Die Zusammensetzung an den Tischen wechselte, auch unser Sitzplatz. Ich kannte bald Atze und Kalle und Asmussen und de schwatte Rolf sowie Jan vun de Eck, rotwangige, vom Grand ohne Vieren erhitzte Männergesichter, deren müde Augen blitzten und eng wurden im Qualm und Gelächter der Tische.

Die meisten in Stoffhosen und Oberhemd, einige aufgekrempelt, andere schon den halbguten Pullover mit den Lederflicken am Ellenbogen.

Hereinkommen, grüßen, umgucken, abwartenden, gemessenen Schrittes an einen noch nicht voll besetzten Tisch treten, als Gruß auf das Holz klopfen und setzen. Ein Ruf Richtung Wirt, die Hand zur hastigen Kontrolle an der Brusttasche, das Rauchwerk, der erste Schnack zum Wetter, Fußball oder zum aktuell liegenden Stich. Diese Männer wärmten sich gegenseitig in dieser verrauchten Holzkammer, das gelbe Bier, der eisige Schnaps wurden zu brüderlichen Getränken. Das Kartenspielen, das geschwätzige Mischen, das stumme Abheben, Geben, Grinsen und Brummen, das Schnalzen und »O heijo«-Sagen wurde zur Bestätigung des eigenen Tuns und Seins. Hier waren alle so, alle gleich, zumindest einen Nachmittag lang.

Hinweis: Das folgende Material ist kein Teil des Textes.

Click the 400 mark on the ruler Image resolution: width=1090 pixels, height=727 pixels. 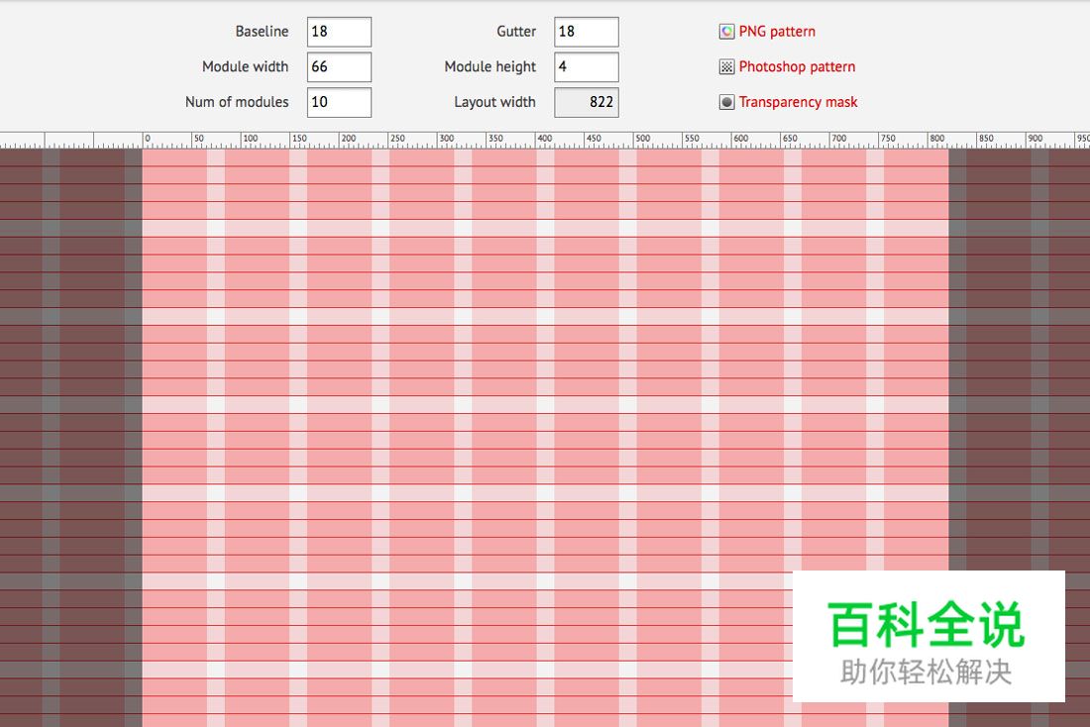pos(543,139)
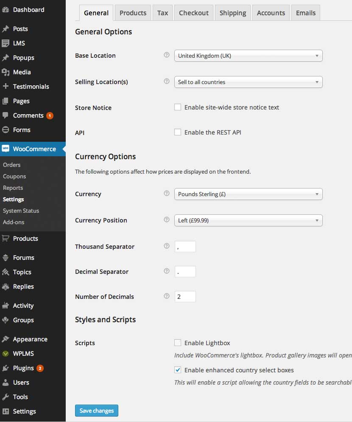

Ja, einige blieben länger, tranken mehr, konnten keine Ruhe im Spiel finden, der Ausnahme ihres sonstigen Lebens: Beruf, Familie, und der Rasen, der muss am Wochenende ja auch noch. Aber die meisten wollten hier genau das, eine Zeitlang so sein und bei den anderen, die genauso waren und fühlten.

Ich guckte, hörte, lachte und spielte zu Hause noch die Blätter und die Kommentare des Sonnabendnachmittags nach. Ich blieb in Gedanken noch den halben Sonntag in der »Krone«.

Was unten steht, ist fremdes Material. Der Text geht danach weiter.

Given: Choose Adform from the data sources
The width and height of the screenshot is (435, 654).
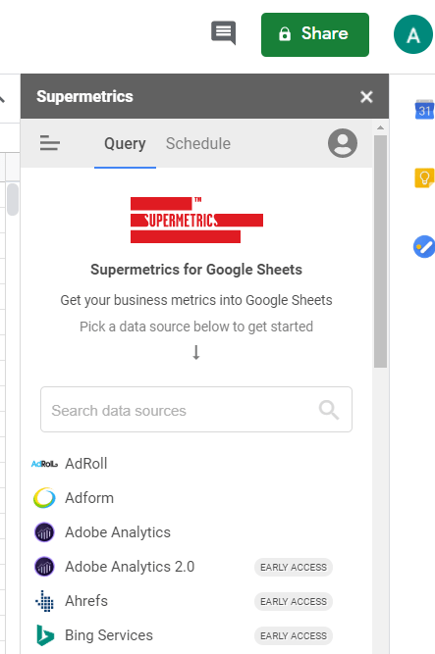Looking at the screenshot, I should click(196, 497).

Es endete, als ich eines Nachmittags gefragt wurde. Es war der letzte und alles entscheidende Spieltag der Fußball-Bundesliga und erst wenige waren vor der Sportschau in die Wirtschaft gekommen. Ein Tisch war besetzt mit den »Piesen«, wie mein Vater sie nannte: nörgelnde Skatturnier-Spieler, die hier nicht zum Spaß saßen wie die Mehrheit, die freilich noch fehlte. Am zweiten Tisch saß erst der alte Jacobsen, die Karten vor sich. Mein Vater und ich setzten uns. Ob ich denn nicht, Jacobsen wand sich um die entscheidende Frage, ja, ob ich denn nicht, ich sei nun doch schon so oft mitgekommen und könne doch sicher schon, ob ich denn nicht Lust hätte, jetzt mitzuspielen? Ich spielte einen Nachmittag lang, ging dann allein nach Hause und kam nie mehr wieder. Auf einmal ekelte mich die Gesellschaft an, zu der ich so lange hatte gehören wollen. Abstoßend, selbstbetrügerisch, widerlich kam mir die Runde vor, die dort Karten klopfte. Ich hatte so wie sie werden wollen an vielen Nachmittagen, aber ich war nicht wie sie.